Omnishambles
He’s basically saying that the move to Proof-of-Stake (PoS) will happen in September. In fact you can track the likely time here, currently suggesting 15 September.
All of that is well and good, but you can’t help feeling that events are rather moving in another direction. We reported last week on the US government blocking mixing service Tornado Cash. This wasn’t such a big deal to begin with but it has set off a cascading sequence of events right across DeFi.
So-called decentralised platforms are rushing to comply with the government’s mandate. To name a few:
- Circle (operator of the largest stablecoin on eth) complied immediately by freezing associated accounts that used the service
- Centralised exchanges Coinbase and Binance froze accounts
- POKT Network, a “decentralised” node provider, complied
- AAVE, a “fully decentralised” community, complied and froze accounts
- Trading platforms dYdX, Maker, Balancer Labs, Uniswap did the same
- Node operators Infura and Alchemy complied
It then got worse. The tainted addresses originally identified by the US government then started sending assets to other addresses, thereby tainting them too. It deliberately targeted addresses known to belong to CEOs of the companies involved in freezing assets. As a result, their own crypto-assets are at risk of being frozen.
All of this has suddenly focused people’s minds on the Ethereum Merge (it’s called the “Merge” because the already running test chain on PoS will merge with the existing Ethereum chain). Post-Merge the direction of the protocol will be determined by the largest holders of ETH; that is what Proof-of-Stake means.
If you look at those that have staked into the new protocol, 66% of them have already complied with the OFAC sanctions on Tornado Cash.
What does it mean? Simply that under the new consensus mechanism, we know the US government can censor any transaction they want.
It might be very good for the ETH price, because now the government knows they can control it, why not let Ethereum run?
It is not decentralised though. Increasingly, it’s a database controlled by US-based entities. Plenty of those have performed spectacularly, so if you’re in it for the money it might be good. If you’re in it for the decentralisation you might need to look elsewhere.
For more on the long-term outlook for Ethereum, see Dan’s article for Livewire.
0%
There was much outcry after this one. So removed from the lived experience of Americans was the 0% clarion call.

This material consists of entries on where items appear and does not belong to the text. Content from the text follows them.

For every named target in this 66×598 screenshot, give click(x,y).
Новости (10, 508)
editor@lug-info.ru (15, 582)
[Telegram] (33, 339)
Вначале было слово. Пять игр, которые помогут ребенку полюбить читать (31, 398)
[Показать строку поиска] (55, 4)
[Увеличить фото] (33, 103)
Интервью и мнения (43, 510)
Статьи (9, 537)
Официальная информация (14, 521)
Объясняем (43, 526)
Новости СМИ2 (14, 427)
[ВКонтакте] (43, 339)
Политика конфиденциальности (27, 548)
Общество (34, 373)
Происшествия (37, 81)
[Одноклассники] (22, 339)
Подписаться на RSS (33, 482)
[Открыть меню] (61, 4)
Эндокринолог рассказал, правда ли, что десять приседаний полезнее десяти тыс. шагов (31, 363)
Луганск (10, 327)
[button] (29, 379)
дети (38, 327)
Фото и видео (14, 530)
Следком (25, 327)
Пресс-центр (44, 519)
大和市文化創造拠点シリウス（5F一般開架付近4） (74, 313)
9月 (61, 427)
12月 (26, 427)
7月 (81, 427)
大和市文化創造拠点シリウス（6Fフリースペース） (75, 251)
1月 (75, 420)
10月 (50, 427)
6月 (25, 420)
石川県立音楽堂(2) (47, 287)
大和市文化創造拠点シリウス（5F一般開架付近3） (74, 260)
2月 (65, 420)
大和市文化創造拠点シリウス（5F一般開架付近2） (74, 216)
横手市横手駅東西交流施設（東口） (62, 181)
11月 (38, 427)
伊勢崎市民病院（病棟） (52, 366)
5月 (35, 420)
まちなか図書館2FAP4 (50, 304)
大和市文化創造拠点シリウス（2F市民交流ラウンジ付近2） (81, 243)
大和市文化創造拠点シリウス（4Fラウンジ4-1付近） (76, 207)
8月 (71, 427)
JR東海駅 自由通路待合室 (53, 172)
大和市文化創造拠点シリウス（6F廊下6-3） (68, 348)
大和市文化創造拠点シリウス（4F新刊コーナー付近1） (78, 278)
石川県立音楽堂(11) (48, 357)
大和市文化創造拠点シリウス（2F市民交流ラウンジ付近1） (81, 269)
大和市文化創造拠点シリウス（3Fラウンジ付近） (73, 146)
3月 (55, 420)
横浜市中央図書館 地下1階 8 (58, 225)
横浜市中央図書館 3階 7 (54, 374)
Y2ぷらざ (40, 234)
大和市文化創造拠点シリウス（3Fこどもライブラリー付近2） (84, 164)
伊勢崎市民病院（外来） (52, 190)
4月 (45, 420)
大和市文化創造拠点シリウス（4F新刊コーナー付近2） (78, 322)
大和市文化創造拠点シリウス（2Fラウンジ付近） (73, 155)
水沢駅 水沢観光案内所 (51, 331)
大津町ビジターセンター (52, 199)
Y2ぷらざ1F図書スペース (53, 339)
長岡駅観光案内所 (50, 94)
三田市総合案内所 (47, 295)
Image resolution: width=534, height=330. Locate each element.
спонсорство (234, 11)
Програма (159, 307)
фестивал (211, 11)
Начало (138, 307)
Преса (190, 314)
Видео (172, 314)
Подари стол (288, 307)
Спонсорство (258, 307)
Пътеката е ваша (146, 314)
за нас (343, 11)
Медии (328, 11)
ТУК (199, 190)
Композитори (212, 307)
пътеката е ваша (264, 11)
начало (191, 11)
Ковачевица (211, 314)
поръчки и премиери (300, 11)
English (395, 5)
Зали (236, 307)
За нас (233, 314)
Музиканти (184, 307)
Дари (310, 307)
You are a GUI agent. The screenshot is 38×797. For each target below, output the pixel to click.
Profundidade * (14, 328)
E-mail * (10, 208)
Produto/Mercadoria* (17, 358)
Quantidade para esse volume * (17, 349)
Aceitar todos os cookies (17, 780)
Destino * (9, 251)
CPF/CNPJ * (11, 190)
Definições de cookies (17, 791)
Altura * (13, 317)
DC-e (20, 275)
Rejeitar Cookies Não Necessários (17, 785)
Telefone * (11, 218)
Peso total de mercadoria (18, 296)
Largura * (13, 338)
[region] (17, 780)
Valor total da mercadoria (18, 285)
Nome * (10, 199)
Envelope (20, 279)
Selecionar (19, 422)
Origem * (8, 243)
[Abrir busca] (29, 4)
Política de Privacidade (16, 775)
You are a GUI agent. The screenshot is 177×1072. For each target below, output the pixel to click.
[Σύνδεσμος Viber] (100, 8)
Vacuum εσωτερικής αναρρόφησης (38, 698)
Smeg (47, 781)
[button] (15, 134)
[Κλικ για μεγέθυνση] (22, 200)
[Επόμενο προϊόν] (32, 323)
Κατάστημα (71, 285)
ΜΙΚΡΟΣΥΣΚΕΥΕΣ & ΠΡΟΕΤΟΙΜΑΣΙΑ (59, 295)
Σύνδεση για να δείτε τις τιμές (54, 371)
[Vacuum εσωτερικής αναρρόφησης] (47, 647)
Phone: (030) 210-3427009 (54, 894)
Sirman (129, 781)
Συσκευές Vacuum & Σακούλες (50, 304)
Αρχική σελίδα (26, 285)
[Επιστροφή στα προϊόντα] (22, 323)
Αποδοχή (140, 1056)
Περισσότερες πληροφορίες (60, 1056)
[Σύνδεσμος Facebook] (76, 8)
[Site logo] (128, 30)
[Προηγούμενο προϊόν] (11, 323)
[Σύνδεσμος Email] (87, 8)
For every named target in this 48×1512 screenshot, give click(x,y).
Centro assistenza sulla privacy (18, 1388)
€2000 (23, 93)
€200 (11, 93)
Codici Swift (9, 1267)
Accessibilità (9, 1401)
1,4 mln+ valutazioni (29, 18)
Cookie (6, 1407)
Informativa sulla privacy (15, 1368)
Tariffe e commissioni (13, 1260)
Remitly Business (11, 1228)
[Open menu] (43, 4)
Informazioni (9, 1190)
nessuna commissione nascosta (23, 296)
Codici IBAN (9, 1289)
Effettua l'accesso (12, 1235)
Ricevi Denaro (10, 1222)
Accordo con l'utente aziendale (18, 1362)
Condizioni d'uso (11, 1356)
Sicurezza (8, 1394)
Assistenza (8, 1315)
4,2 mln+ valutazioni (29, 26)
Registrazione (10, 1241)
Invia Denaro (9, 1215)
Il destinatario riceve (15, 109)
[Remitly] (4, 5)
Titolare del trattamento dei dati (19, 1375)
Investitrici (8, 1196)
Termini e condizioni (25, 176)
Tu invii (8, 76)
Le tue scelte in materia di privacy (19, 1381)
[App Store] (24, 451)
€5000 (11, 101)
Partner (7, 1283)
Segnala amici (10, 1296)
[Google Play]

It happened to be true though, in the absolute sense. The June CPI was 8.5% (on an annualised basis) while the July CPI was 8.3% (annualised). The absolute change in the price index in July was flat over the 31 days, which caused the cumulative 12 month figure to fall. Are you following? 350 million Americans certainly are not.
Anyway, via semantic gymnastics you get to 0% inflation; which is actually 8.3% annually and not really very good at all.
Imagine the roundings and spreadsheet devilry they used at the bureau of statistics to get to zero. Here they are hard at work.
Armchair enthusiast
Prudential Investment Management (now PGIM) has somewhere in the realm of $1.5 trillion in assets under management. They released an investment report this week on bitcoin. Throughout they called out some specific areas of concern (and only areas of concern).
‘Bitcoin has an unstable price, is a poor medium of exchange and is rarely used outside the crypto- native realm as a unit of account.’
‘Central bank digital currencies are not a distant prospect: China has already launched the e-CNY.’
‘Bitcoin’s high transaction fees are an intrinsic outcome of the highly secure and decentralized structure of its blockchain.’
‘Despite the investment mythology surrounding bitcoin it does not currently offer an attractive proposition for investors.’
The criticisms are fine but you might reasonably expect a more nuanced view from the 41 contributors who wrote the report.
Then I happened upon this one man tour de force by Andrej Karpathy. He is the former head of AI at Tesla, a post he left in June. He obviously has an interest in bitcoin and some time on his hands.
Nice waffle Andrej, but then what? Well then he manually creates, signs and sends a bitcoin transaction from scratch in his own code, which he also shares over pages and pages of well explained technical enthusiasm. In so doing he demonstrates a large part of the value proposition; anyone can single handedly transact value on the internet and that reality will last forever and likely grow. The bigger picture wasn’t lost on him.
Who will be right? The armchair genius who actually went to the effort to understand what is going on, or the 41 person copy paste team at Prudential?
The Inflation Reduction Act
On page 17 of the Treasury report accompanying the Act was a chart showing almost $80 billion in new resources for the Internal Revenue Service. Joyously, this will allow for the hiring of an additional 86,852 full-time employees. What better way to reduce inflation than to collect additional tax that cannot then be spent in an inflationary way?
Euro-Trash
Christine is still away. But even in her absence she never lets us down.
It’s 35 degrees, the sun is belting off the Mediterranean and beer is flowing like the Amazon in flood. Oh look! Everyone is about to go water skiing.
“Would you like to join us?”
“No. I’m listening to podcasts about inflation, climate change and female economic empowerment.”